## Instruction
Convert the listing from the line containing "Where should I" up to and including the line containing "tap(136, 142)" into a JSON list of strings, with one string per line and blank lines omitted.

## Records supplied
^^^^^^^^

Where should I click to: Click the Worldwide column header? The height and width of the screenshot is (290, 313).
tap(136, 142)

^^^^^^^^

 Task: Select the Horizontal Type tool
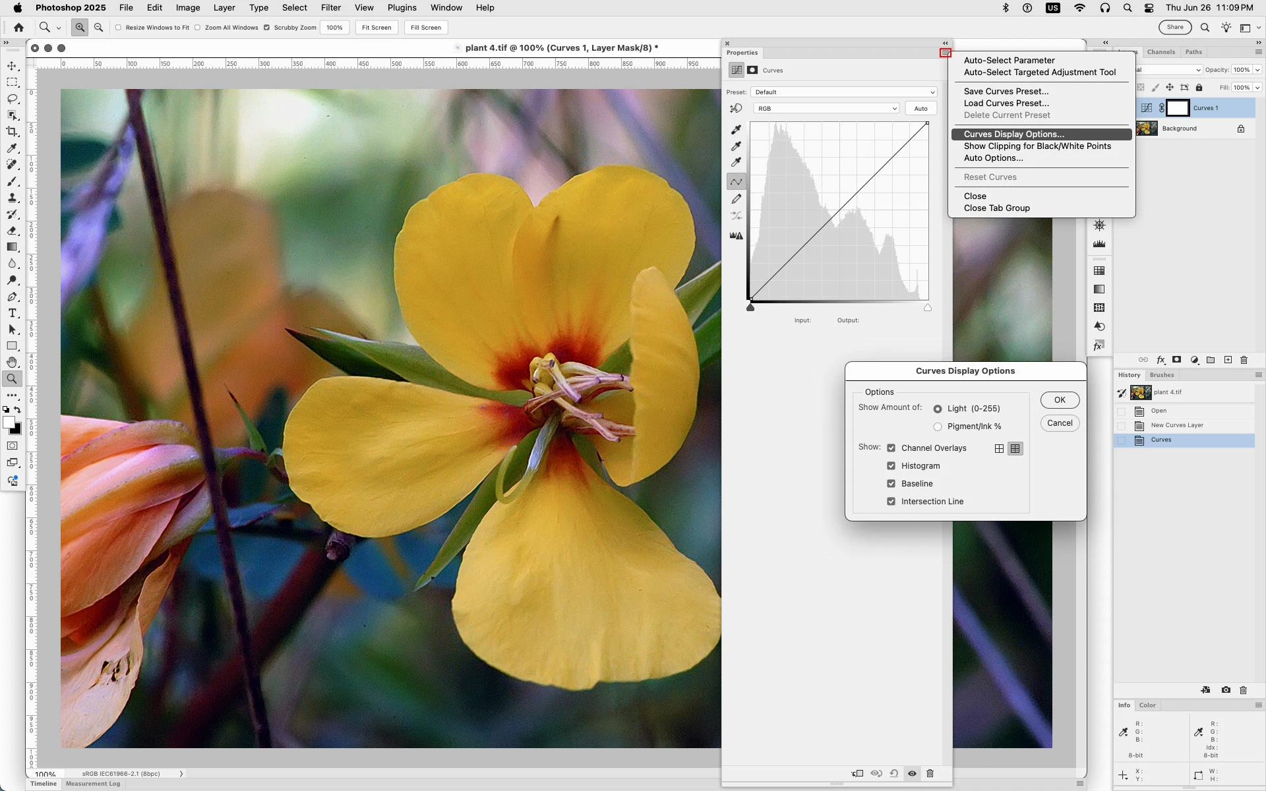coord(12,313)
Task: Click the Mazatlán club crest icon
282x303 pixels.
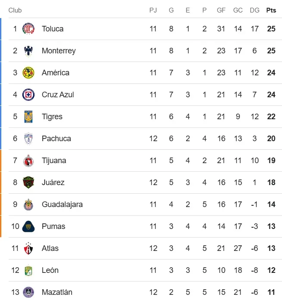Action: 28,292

^^^^^^^^

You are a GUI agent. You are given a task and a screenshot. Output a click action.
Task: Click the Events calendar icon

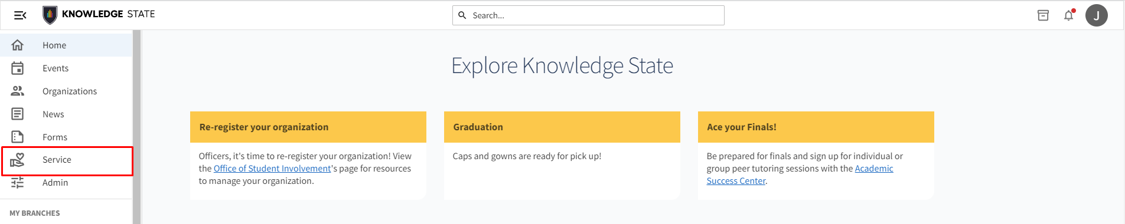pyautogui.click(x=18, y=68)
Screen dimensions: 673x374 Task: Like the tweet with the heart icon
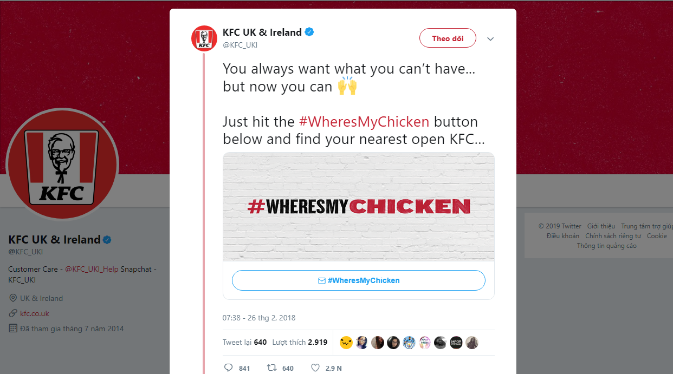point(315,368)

^^^^^^^^

## Output below
[
  "Where should I click to: Click the Worldwide column header? The height and width of the screenshot is (290, 313).",
  "tap(136, 142)"
]